Few recall that an American bank helped Greece to enter the single
currency.
The idea of monetary union existed in the EU since its inception. The
late 1990's saw preparations for all EU countries other than the UK and Denmark
to adopt the currency. In 1999 the currency existed in virtual form. The Euro coins
and notes actually entered circulation on January 1st 2002. Greece had joined
the virtual currency on January 1st 2001 after several years of preparation
with what are now known to be fudged statistics, to which evidently the EU's
Eurostat turned a blind eye.
During the height of the Grexit crisis of July 2015, President Obama
urged Angela Merkel to 'ease up' on her demands for a renewed Greek austerity
programme. Was it his business? Most certainly. The US and its always fumbling
geo-political strategy has been at the heart of the Euro's creation (as a
competitive currency) and deeply, in the sense of 'deep politics' (political actions
hidden from public scrutiny) a part of the European Union's attempt to become
the United States of Europe.
What am I saying? The United States of America and the dictators of
Brussels are at one in their goal to rule the world. Only, of course, in the
endgame's outcome the US comes out on top.

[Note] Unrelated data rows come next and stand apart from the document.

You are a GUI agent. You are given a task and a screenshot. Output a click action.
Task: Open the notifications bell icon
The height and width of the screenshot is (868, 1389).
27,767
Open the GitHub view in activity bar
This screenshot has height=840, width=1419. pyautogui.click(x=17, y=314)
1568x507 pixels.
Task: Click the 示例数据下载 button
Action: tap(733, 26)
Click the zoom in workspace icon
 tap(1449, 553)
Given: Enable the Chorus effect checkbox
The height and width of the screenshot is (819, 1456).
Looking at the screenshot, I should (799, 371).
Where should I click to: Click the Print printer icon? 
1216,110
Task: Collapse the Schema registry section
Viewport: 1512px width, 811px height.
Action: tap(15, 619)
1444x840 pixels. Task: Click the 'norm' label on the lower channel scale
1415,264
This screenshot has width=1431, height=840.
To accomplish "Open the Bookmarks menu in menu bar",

The Euro had its inception in the Maastricht Treaty of 1991--1993. But
that treaty also ruled no country could join the single currency without
qualifying by having a budget deficit no more than 3% of GDP, nor could its
government debt exceed 60% of GDP. Almost every EU country, France and Germany
included were cheating on this percentage. But Greece, having worked the magic
of statistical manipulations also received help from a US investment bank who's
deal was the fount of 2015's disturbing debt drama, and before that, of
Greece's fall into the pit of long term debt accumulation.
I quote from a Spiegel Online article of Feb 8th 2010.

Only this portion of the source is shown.